Individuals with a longitudinal split tear typically report specific symptoms. Pain along the outside of the ankle is a primary complaint, often worsened by physical activity, especially movements involving eversion or pointing the foot downwards. This pain may feel sharp or aching and worsen with activity. Swelling and tenderness are common along the tendon’s path, particularly behind the lateral malleolus. Some individuals may also describe ankle instability or weakness when moving the foot outwards.
Diagnosis and Treatment Options
Diagnosing a longitudinal split tear typically involves a physical examination and imaging studies. During examination, a healthcare provider will palpate the outer ankle, looking for tenderness, particularly behind the lateral malleolus. They will assess the ankle’s range of motion and stability, and may perform tests like resisted eversion to evaluate peroneal tendon integrity. X-rays can rule out fractures but do not visualize soft tissues like tendons.
Magnetic Resonance Imaging (MRI) is the most effective imaging for confirming a longitudinal split tear. MRI scans provide detailed images of soft tissues, assessing the tear’s location, length, and depth. Ultrasound imaging can also visualize the tendon as the ankle moves for real-time assessment.
Treatment for longitudinal split tears varies based on severity and patient activity, often beginning with non-surgical approaches. Initial conservative management includes rest, ice, compression, and elevation (RICE protocol). Immobilization using a walking boot or ankle brace may be prescribed to protect the tendon and allow healing.

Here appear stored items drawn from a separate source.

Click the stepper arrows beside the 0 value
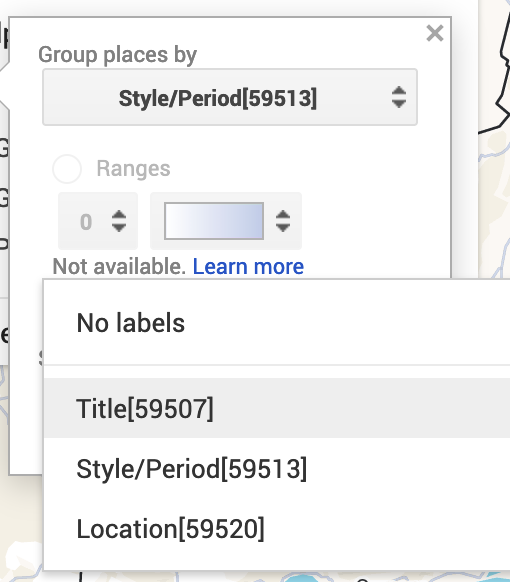The width and height of the screenshot is (510, 582). coord(119,221)
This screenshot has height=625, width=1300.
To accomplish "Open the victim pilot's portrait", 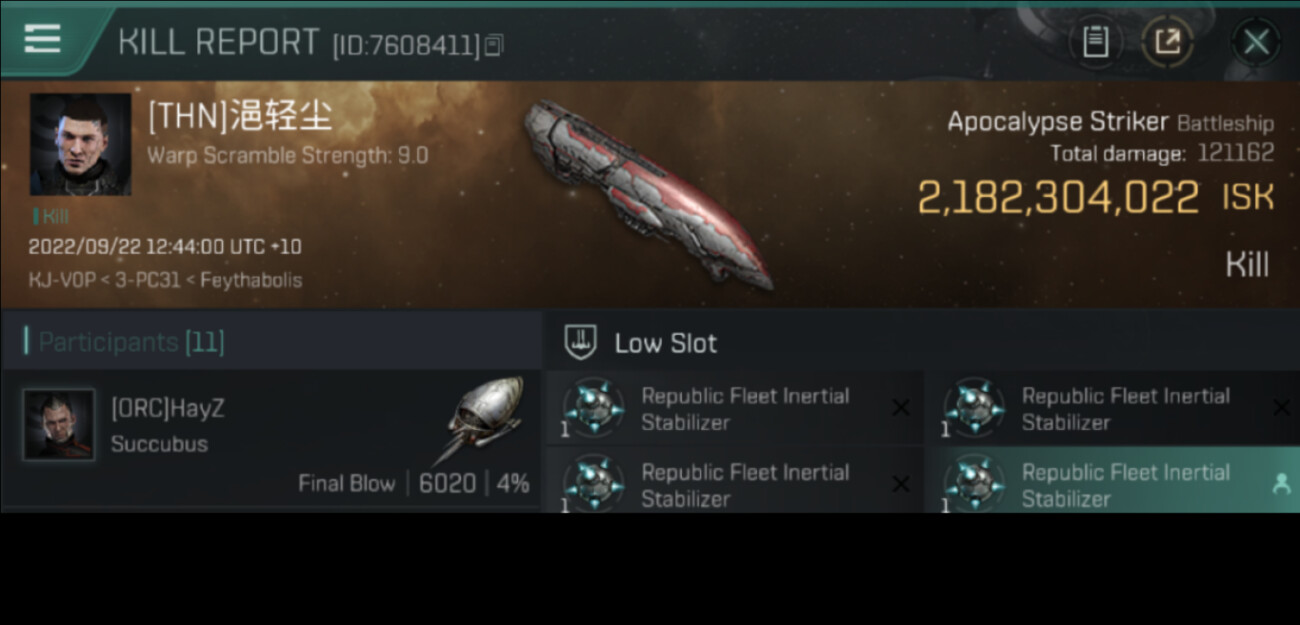I will click(80, 145).
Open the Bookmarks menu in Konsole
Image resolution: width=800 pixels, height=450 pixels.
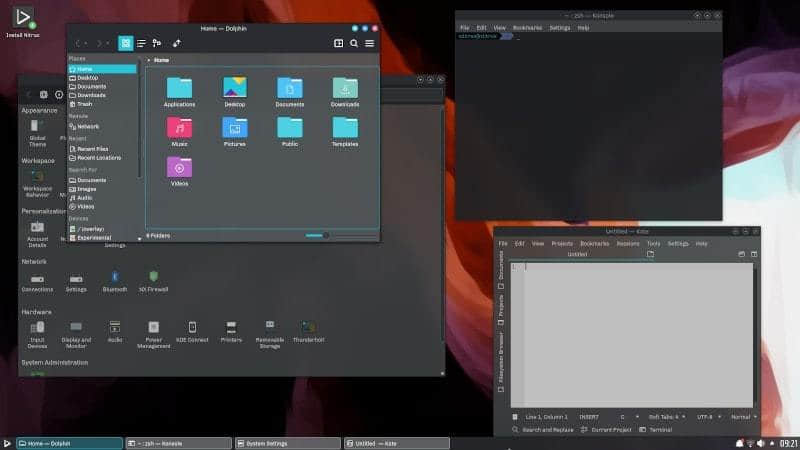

Physical therapy plays a role, focusing on exercises to reduce swelling, restore range of motion, strengthen the peroneal muscles, and improve ankle stability. Nonsteroidal anti-inflammatory drugs (NSAIDs) may manage pain and inflammation. If conservative treatments do not resolve symptoms, surgical intervention may be considered. Surgical options involve debridement (removing damaged tissue) or repair of the split tendon.
Recovery Expectations
The recovery process for a longitudinal split tear varies. For non-surgical treatment, initial healing may take several weeks, with a gradual return to activities over 6 to 12 weeks. The primary focus is on reducing pain and inflammation, followed by restoring strength and flexibility through a physical therapy program.
Following surgical repair, the recovery timeline is generally longer, involving an initial period of immobilization (4 to 6 weeks) to allow the tendon to heal. A progressive rehabilitation program then focuses on regaining range of motion, strengthening the ankle muscles, and improving balance and proprioception. Full recovery and return to athletic activities can take 4 to 6 months or longer, depending on individual progress.
Adherence to the prescribed physical therapy protocol is important for a successful outcome, preventing re-injury and optimizing functional recovery. While many individuals achieve good results, some may experience persistent pain or ankle instability. Commitment to rehabilitation is a factor in achieving the best long-term results.